(Items from a dataset)
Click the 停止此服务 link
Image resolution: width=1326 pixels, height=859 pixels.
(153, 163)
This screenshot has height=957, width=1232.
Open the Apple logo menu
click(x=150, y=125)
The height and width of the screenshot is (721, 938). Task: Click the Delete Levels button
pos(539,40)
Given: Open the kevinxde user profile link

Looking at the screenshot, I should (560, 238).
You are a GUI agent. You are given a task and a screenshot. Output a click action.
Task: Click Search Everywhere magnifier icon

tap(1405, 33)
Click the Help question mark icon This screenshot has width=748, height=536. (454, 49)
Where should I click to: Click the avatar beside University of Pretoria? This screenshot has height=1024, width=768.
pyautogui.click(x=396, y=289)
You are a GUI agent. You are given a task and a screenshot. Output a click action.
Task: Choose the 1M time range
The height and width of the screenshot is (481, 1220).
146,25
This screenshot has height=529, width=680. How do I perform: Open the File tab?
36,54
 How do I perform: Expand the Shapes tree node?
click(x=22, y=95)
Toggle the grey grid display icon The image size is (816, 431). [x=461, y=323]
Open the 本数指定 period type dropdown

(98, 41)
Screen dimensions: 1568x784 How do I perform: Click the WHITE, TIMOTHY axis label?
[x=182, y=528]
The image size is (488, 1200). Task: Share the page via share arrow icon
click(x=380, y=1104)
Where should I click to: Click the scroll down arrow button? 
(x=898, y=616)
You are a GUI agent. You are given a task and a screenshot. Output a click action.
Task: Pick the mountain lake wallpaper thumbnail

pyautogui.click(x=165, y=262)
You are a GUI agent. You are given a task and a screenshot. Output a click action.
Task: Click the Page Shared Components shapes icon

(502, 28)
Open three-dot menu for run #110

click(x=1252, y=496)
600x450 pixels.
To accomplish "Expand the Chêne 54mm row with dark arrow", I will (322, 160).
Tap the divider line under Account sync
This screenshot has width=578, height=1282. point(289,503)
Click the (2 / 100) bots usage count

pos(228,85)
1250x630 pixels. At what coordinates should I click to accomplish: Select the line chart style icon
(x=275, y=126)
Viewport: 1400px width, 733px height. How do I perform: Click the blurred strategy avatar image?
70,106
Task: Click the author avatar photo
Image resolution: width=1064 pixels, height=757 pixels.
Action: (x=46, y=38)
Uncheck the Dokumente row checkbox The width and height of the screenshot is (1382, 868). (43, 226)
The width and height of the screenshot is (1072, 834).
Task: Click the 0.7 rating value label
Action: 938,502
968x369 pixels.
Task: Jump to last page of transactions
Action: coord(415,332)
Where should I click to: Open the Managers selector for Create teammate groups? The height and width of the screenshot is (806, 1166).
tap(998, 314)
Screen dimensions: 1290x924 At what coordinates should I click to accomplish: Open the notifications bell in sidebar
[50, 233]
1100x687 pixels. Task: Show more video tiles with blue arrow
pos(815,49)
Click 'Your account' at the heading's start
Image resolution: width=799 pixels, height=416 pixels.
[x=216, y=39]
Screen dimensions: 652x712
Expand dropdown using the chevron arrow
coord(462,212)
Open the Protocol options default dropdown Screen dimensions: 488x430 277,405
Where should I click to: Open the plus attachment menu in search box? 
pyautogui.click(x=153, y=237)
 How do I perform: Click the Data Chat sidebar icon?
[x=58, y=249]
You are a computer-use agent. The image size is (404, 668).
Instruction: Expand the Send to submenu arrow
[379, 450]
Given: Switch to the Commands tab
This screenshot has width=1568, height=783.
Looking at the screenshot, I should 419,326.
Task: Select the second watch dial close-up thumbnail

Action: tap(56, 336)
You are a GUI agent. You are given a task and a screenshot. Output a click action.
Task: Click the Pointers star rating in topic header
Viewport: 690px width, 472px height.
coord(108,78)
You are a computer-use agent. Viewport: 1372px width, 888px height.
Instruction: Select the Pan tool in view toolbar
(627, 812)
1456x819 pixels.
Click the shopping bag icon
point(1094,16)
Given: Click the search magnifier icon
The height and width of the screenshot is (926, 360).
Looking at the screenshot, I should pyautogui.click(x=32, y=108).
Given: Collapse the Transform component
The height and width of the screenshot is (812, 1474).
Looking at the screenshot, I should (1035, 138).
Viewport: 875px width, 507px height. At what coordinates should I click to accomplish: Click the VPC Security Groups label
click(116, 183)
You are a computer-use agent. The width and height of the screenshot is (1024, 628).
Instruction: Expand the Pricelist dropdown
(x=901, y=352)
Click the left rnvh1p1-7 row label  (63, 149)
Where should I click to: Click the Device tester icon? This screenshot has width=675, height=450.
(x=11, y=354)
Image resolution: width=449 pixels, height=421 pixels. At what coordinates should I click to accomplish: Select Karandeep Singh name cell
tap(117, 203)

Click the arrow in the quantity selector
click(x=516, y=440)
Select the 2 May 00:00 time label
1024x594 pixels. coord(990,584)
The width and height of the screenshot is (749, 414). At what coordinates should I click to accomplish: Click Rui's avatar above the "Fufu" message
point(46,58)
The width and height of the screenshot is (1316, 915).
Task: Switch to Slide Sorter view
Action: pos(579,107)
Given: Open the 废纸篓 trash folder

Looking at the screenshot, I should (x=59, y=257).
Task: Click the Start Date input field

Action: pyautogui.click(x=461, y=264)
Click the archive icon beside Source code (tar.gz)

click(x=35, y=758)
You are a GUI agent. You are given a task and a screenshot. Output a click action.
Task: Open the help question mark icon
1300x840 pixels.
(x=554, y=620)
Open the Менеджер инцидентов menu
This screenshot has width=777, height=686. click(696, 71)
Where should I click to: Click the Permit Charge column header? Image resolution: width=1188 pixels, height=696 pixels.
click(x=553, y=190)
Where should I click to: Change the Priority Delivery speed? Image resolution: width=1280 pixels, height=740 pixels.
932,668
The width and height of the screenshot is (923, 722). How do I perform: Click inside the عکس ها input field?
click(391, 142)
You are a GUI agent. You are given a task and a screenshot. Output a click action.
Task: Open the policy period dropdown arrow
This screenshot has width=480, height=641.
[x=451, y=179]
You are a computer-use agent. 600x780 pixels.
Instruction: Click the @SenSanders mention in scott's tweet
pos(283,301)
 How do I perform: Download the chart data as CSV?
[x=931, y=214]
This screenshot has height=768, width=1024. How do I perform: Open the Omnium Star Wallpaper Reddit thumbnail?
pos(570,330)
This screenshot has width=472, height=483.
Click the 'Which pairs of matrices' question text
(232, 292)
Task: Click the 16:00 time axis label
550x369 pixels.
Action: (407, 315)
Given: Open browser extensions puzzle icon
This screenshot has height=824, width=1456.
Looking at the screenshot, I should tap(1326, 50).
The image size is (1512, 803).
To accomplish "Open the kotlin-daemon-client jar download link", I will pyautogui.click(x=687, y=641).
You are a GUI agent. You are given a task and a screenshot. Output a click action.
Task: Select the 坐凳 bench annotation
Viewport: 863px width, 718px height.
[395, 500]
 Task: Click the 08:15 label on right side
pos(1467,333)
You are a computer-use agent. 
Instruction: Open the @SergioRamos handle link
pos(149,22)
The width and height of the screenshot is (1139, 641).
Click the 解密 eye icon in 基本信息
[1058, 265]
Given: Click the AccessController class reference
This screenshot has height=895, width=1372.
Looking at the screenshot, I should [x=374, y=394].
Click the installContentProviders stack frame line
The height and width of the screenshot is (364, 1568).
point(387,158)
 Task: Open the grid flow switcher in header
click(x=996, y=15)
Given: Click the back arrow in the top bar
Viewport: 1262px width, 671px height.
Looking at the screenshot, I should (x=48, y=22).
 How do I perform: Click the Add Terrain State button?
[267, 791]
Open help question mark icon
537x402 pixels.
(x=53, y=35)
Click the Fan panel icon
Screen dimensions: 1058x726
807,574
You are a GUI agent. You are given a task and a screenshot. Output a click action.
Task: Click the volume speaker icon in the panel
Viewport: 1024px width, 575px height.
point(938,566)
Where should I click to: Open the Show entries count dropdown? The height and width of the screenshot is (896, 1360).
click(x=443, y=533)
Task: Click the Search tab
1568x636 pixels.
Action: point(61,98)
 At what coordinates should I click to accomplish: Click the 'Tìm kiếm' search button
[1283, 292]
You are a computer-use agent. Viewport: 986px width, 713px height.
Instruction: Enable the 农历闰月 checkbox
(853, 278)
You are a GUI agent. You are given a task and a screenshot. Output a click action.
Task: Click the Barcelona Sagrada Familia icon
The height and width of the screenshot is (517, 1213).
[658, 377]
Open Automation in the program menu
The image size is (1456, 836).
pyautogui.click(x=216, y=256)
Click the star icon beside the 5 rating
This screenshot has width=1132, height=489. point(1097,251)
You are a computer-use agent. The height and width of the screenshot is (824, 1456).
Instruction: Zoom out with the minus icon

**TASK GOAL**
Reproduce the lines beginning with the one that contains "Tap the divider line under Account sync" and continuing through the one that contains "Action: (x=46, y=38)", but change "divider line" to "separator". Leave every other part of those lines unchanged.

**RESULT FOR THIS TASK**
Tap the separator under Account sync
This screenshot has width=578, height=1282. point(289,503)
Click the (2 / 100) bots usage count

pos(228,85)
1250x630 pixels. At what coordinates should I click to accomplish: Select the line chart style icon
(x=275, y=126)
Viewport: 1400px width, 733px height. How do I perform: Click the blurred strategy avatar image?
70,106
Task: Click the author avatar photo
Image resolution: width=1064 pixels, height=757 pixels.
Action: (x=46, y=38)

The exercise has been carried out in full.